L’expérimentation prévue dans la loi de financement d’attribuer un forfait de coordination pour inciter les services d'urgence hospitaliers à réorienter des patients vers la médecine de ville nous interpelle au plus haut point ! L’idée selon laquelle le « refus de soins » serait financé est contraire à notre éthique et à notre sens du service public ! Elle heurte profondément l’ensemble des fédérations et des personnels médicaux et le CHFO ne peut qu’en demander la non mise en œuvre !

Quant à la psychiatrie selon la Ministre de la santé : les difficultés actuelles sont "loin d'être un problème budgétaire » (réponse aux parlementaires lors de l’examen du PLFSS).

Cette non-réponse déclinée quel que soit le sujet (établissements de santé, EHPAD…) n’est pas audible.

Certes les établissements psychiatriques souffrent d’une insuffisance de leurs investissements, certes la problématique de la démographie médicale les étrangle mais l’ensemble des professionnels pointent de manière récurrente les insuffisances budgétaires et l’effet délétère de la baisse des capacités.

Alors que  la psychiatrie publique soigne aujourd’hui près de deux millions de personnes contre un million il y a 20 ans, son offre capacitaire a été réduite sur la même période des deux tiers passant de 120 000 à 40 000 lits.

En 2018 l’annonce d’un effort (très modeste) d’évolution de la DAF de psychiatrie de 1,1% ne s’est pas traduite dans les faits. Un rapide examen des chiffres éclaire montre qu’en réalité l’évolution globale des dotations a été de 0,12%. Pour 2019 il est annoncé 40 millions d’euros en vue de financer le plan psychiatrie présenté l’été dernier auxquels s’ajouteraient 50 millions d’euros de rallonge « pérenne » et 10 millions supplémentaires pour la création d’un fonds d’innovation organisationnelle en psychiatrie.

Les 40 millions étant destinés au développement de l’offre logement pour les personnes ayant des troubles psychiatriques, il reste 60 millions à répartir entre les établissements autorisés en psychiatrie (cf. dossier presse : feuille de route santé mentale et psychiatrie – juin 2018) soit environ 106 000€ par établissement, ce qui reste fort modeste.

Enfin l’ONDAM médico-social 2019 est en régression par rapport à 2018.

Alors que le taux d’évolution global est arrêté à 2.2% (contre 2.6% en 2018 et 2.9% en 2017, l’analyse de l’annexe 7 de l’ONDAM précise que : », l’enveloppe pour personnes âgées s’élèverait à 9,2 Md€, en progression de 1,8%. » Or le secteur médico-social est en détresse et les tensions restent fortes.
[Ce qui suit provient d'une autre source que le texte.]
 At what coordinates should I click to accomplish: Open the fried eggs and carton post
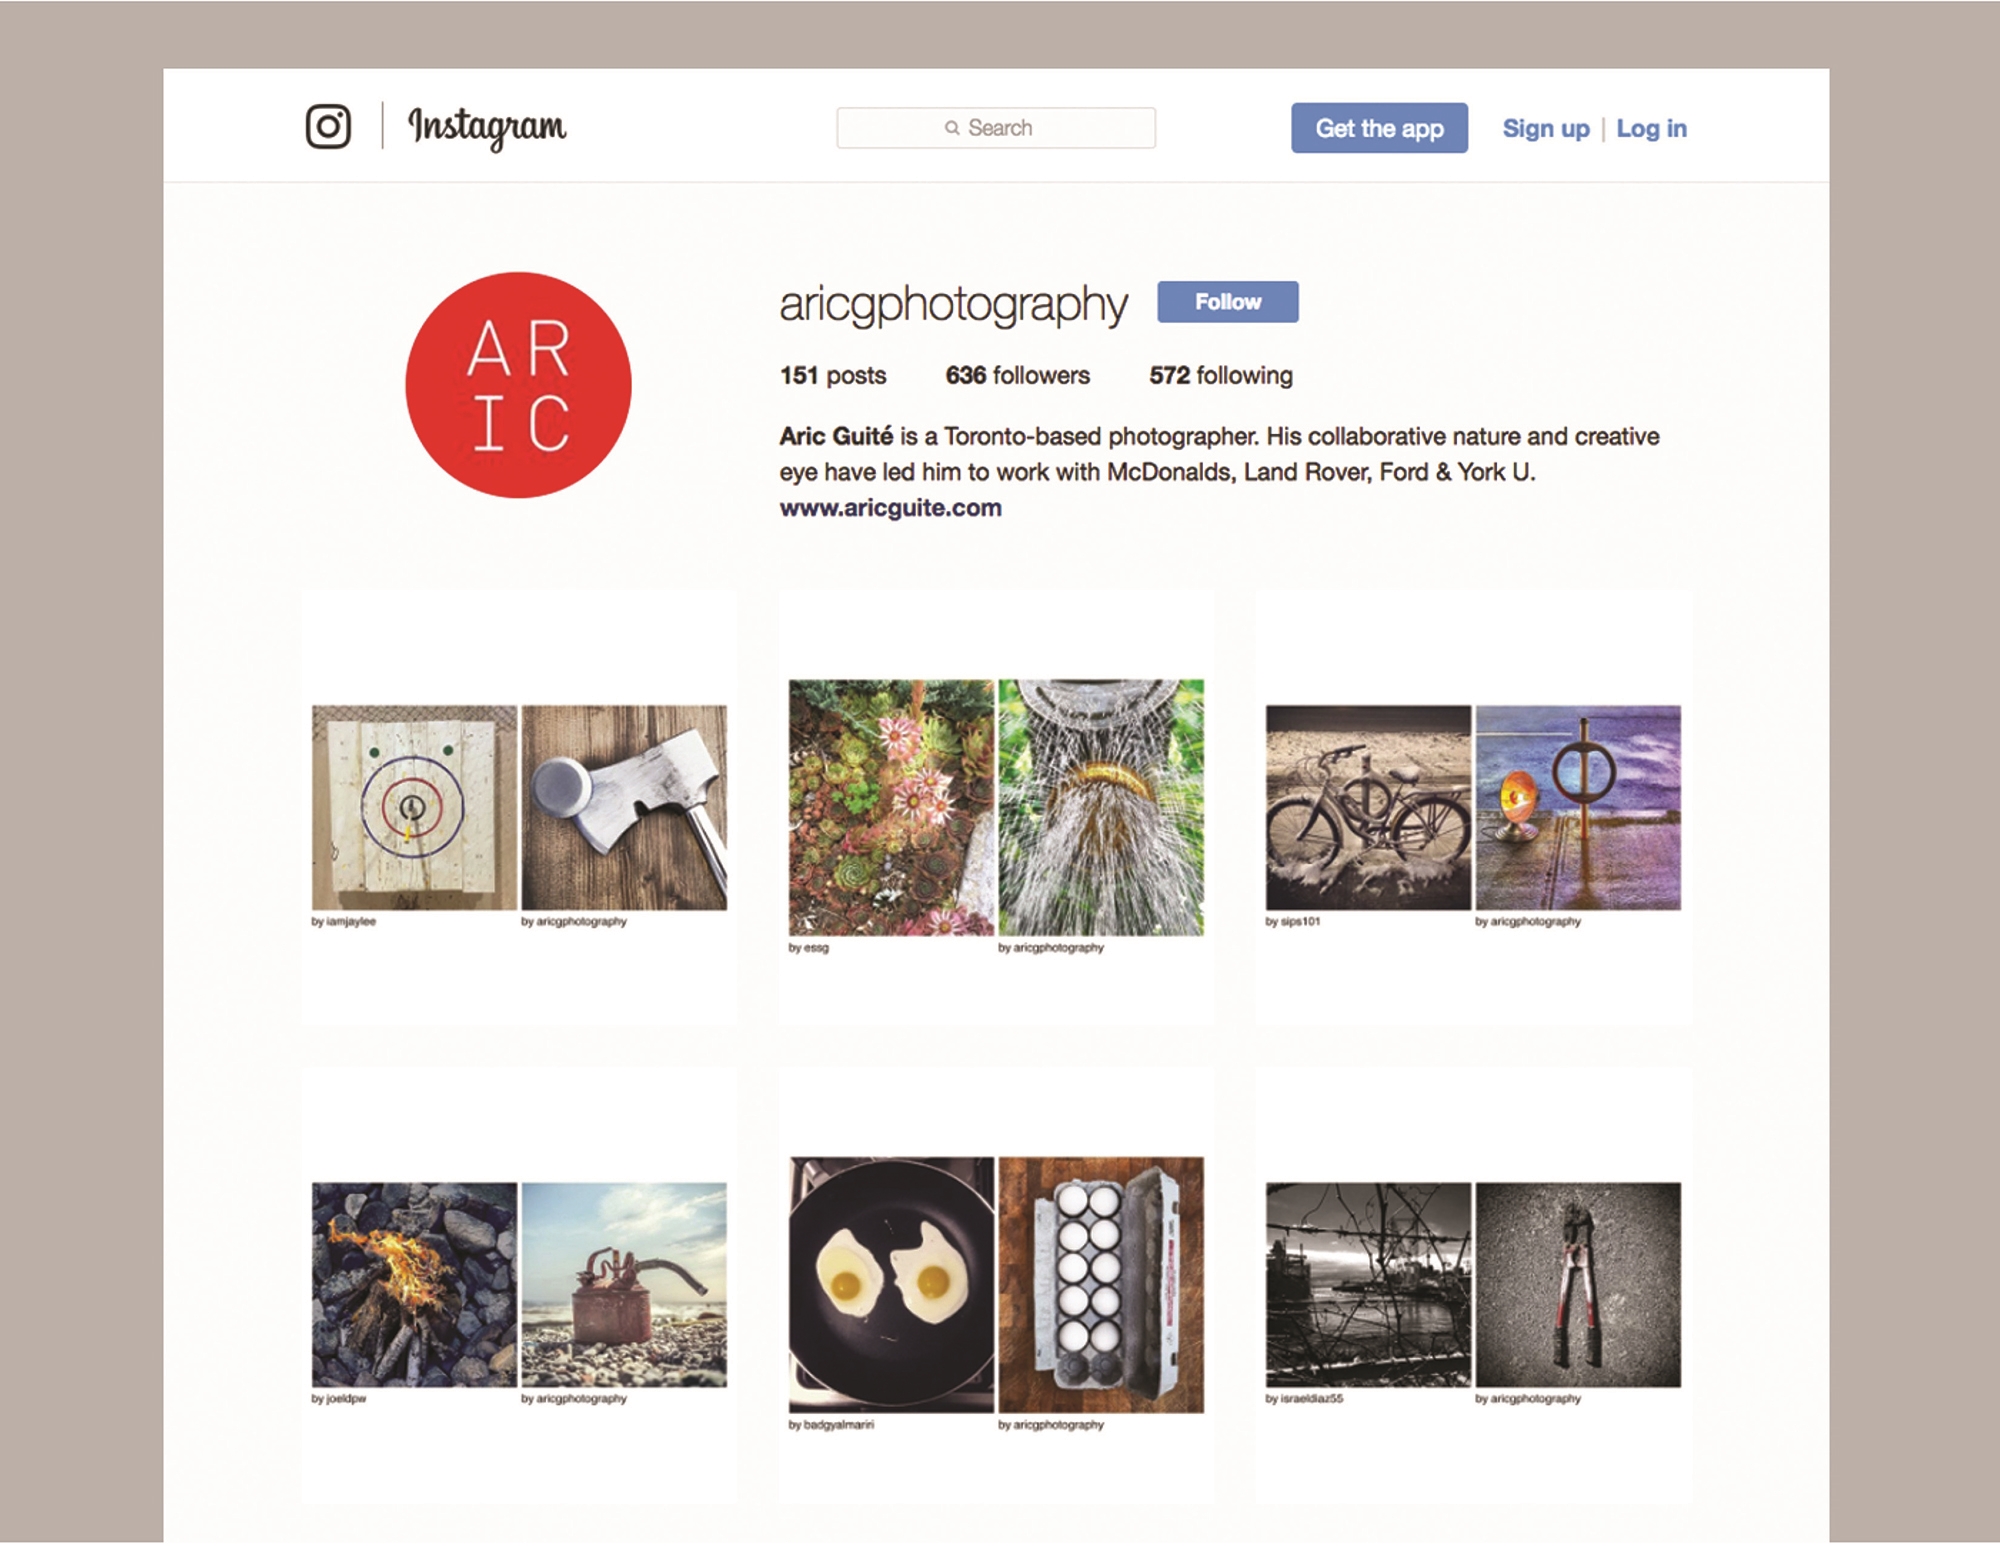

Le CHFO l’a exprimé régulièrement et continue de le clamer : il faut stopper d’urgence les plans d’économie et redonner aux établissements et activités des marges de gestion. Ne pas l’entendre c’est prendre le risque qu’après les « gilets jaunes », « les blouses blanches » y compris celles en col blanc, voient rouge et descendent dans la rue.

Je vous remercie de votre attention.